Tersentak sang sopir mendengar kalimat tuannya.

"Tapi Pak? saya hanya lulusan SD, SMP saja tidak tamat... bagaimana mungkin saya harus ngomong dihadapan para sarjana dan guru Pak?"sanggah sang sopir

"Kamu kan setiap kali saya ceramah selalu mendengarkan di belakang..., nah hari ini materinya sama persis dengan seminar kemarin ketika di Ungaran" jawab profesor sambil mengambil Jas di lemarinya.

"Tapi.. Pak!" sergah sang sopir
"Sudahlah kamu pakai Jas ini dan saya akan memakai baju kamu.

"Nanti kamu tetap kendarai mobil ini bila menjelang tempat seminar aku yang gantikan."
"Iya Pak" jawab sopir dengan setengah hati

Akhirnya mereka tiba di pendopo kabupaten kendal, sang sopir yang telah menjelma jadi profesor disambut pejabat penting bahkan diajak berdiskusi singkat di ruang transit. sementara sang profesor yang telah berbaju sopir duduk di kursi paling belakang seperti halnya sopirnya.

Dag dig dug jantung profesor ketika sopirnya tampil di podium utama memaparkan makalahnya. Lega campur haru sang profesor tersenyum ternyata sopirnya mampu menjelaskan dengan lancar bahkan sama persis seperti apa yang sering ia sampaikan.
Tiba saatnya sesi tanya jawab. Ini adalah bagian yang paling ditakutkan profesor. Di luar dugaan profesor ternyata sang sopir mampu menjawab dengan lancar semua pertanyaan pada sesi pertama. Demikian juga pada sesi kedua sang sopir mampu menjawab 2 dari tiga pertanyaan peserta karena kebetulan pertanyaannya sama dengan pertanyaan yang ditanyakan peserta di kota kabupaten lain. Satu pertanyaan belum terjawab jantung profesor berdegup kencang karena memang pertanyaan ini baru muncul di Kabupaten Kendal.
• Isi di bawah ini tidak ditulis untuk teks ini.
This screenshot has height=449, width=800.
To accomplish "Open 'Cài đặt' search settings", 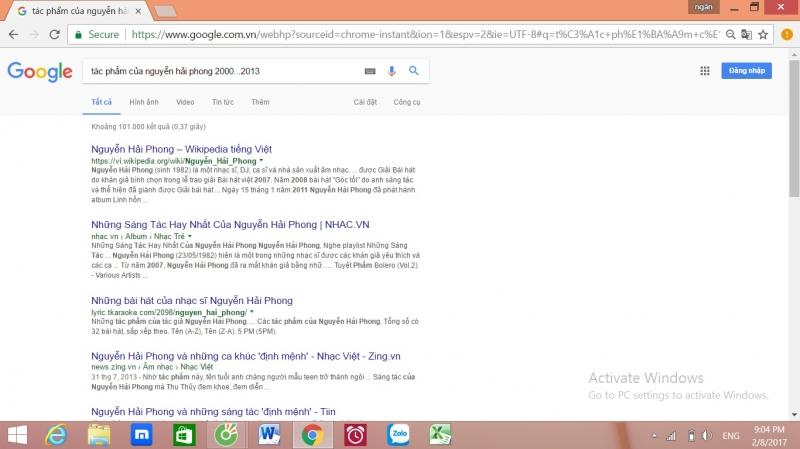I will tap(365, 102).
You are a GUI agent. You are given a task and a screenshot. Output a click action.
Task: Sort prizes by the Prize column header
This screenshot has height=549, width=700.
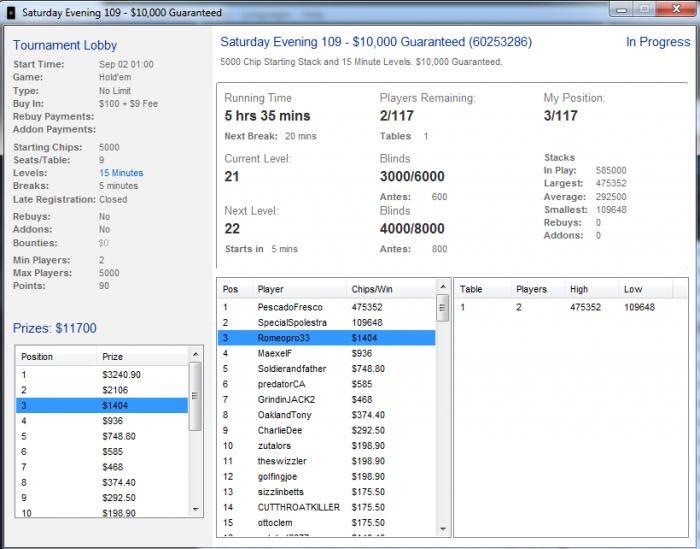pyautogui.click(x=140, y=357)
"Baiklah hadirin, pertanyaan yang sangat bagus dan terus terang pertanyaan ini baru ditanyakan di Kota ini selama saya berkeliling tidak ada peserta yang bertanya pada masalah ini, jadi ini pertanyaan yang sangat bagus" jawab sopir sambil tersenyum

Profesor terperangah atas jawaban sang sopir, "bagimana mungkin dia menjawab, membaca bukunya dan mendengar jawaban saya juga belum pernah" pikir sang profesor

"Pada kesempatan ini, biarlah sopir saya yang akan menjawab" sambil menunjuk profesor yang duduk di kursi belakang.

Profesor kaget tetapi ia kagum dengan kecerdikan sang sopir, Ia pun dengan santai maju menuju mimbar dengan diiringi tatapan mata peserta. Ia pun menjawab dengan lancar karena sebetulnya Ia profesor yang asli. Tepuk tangan pun membahana ketika sopir yang sebenarnya profesor itu selesai menjawab dengan lancar.

"Hadirin sekalian, sopir saya saja bisa menjawab, apalagi saya.........." mengakhiri ceramahnya

Tepuk Tangan kembali membahana mengiringi turunya sang sopir dari mimbar, sang profesor tersenyum haru di belakang dengan linangan airmata yang melintas tanpa bisa dicegah.


Sekedar Perenungan
digubah seperlunya dari sisipan pidato tanpa teks Ketua PGRI Pusat
DR. Sulistyo, M.Pd

2 comments:

Dee said...

ceritanya sangat menarik pak..lam kenal ya

anazkia said...

Salam Kenal Pak...
Cerita ini, menggambarkan, bahwa semua orang boleh maju tanpa mengira status pendidikan. Selagi ia mau belajar dan peluang.